**WORK REQUEST:** The answer is a stretch of the material below, returned exactly: the line containing "You are a GUI", the line containing "Given: Click the Enabled", and all lines between.

**INFORMATION GIVEN:**
****
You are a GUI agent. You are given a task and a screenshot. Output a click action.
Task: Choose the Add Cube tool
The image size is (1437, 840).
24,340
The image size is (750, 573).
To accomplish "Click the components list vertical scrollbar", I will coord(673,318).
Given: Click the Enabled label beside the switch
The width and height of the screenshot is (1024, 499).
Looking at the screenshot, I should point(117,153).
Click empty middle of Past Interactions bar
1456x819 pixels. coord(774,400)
****
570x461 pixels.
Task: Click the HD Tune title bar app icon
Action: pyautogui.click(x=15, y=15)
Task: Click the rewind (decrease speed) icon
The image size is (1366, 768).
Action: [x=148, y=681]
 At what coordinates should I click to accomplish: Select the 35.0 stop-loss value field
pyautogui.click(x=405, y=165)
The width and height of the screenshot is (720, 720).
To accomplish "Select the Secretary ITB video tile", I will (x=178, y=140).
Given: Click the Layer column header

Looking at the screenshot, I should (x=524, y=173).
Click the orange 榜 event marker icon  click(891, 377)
****
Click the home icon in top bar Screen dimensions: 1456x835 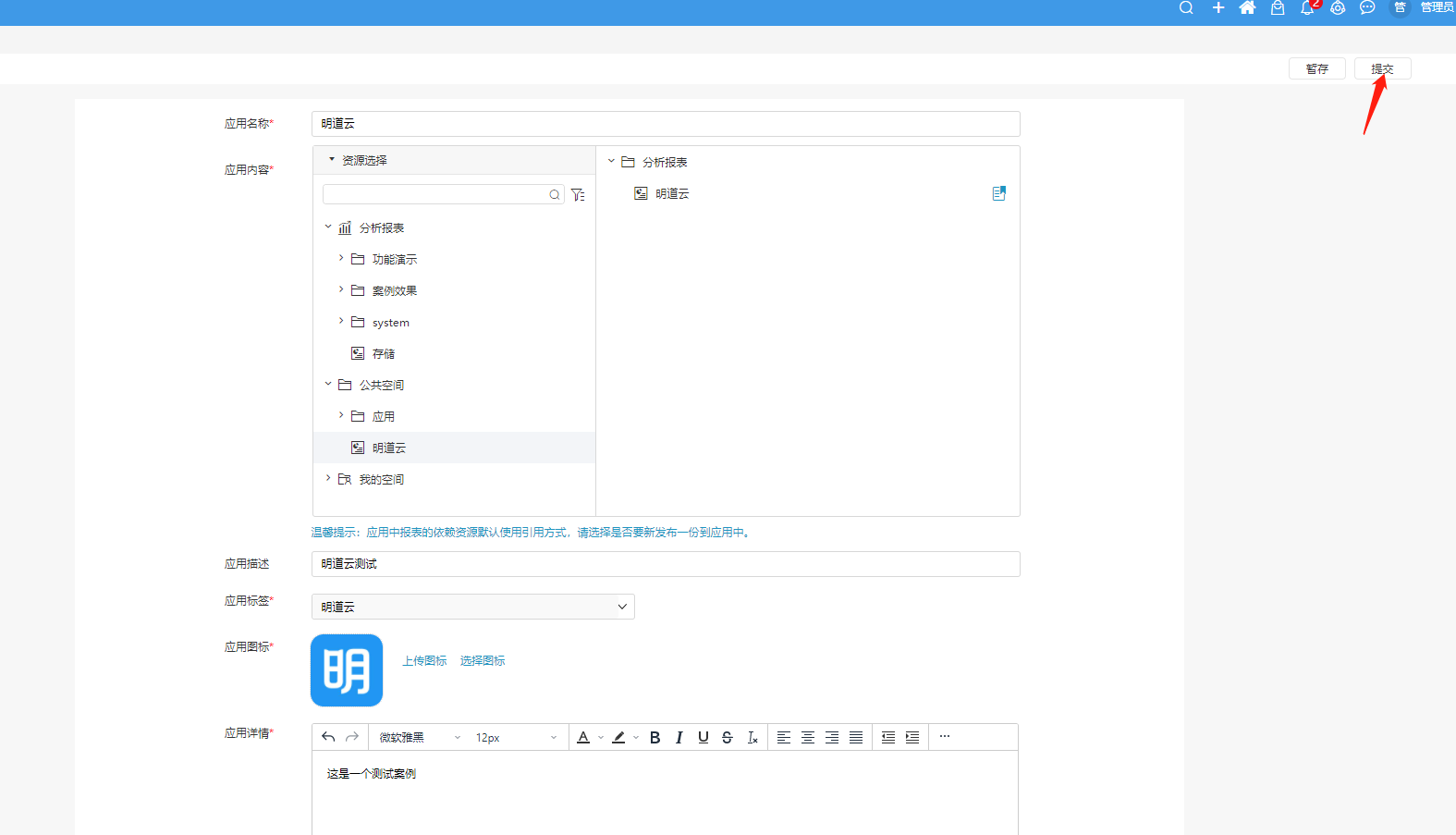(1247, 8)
****
**RESULT OF THE TASK:**
You are a GUI agent. You are given a task and a screenshot. Output a click action.
Task: Choose the Add Cube tool
The image size is (1437, 840).
24,340
The image size is (750, 573).
To accomplish "Click the components list vertical scrollbar", I will coord(673,318).
Given: Click the Enabled label beside the switch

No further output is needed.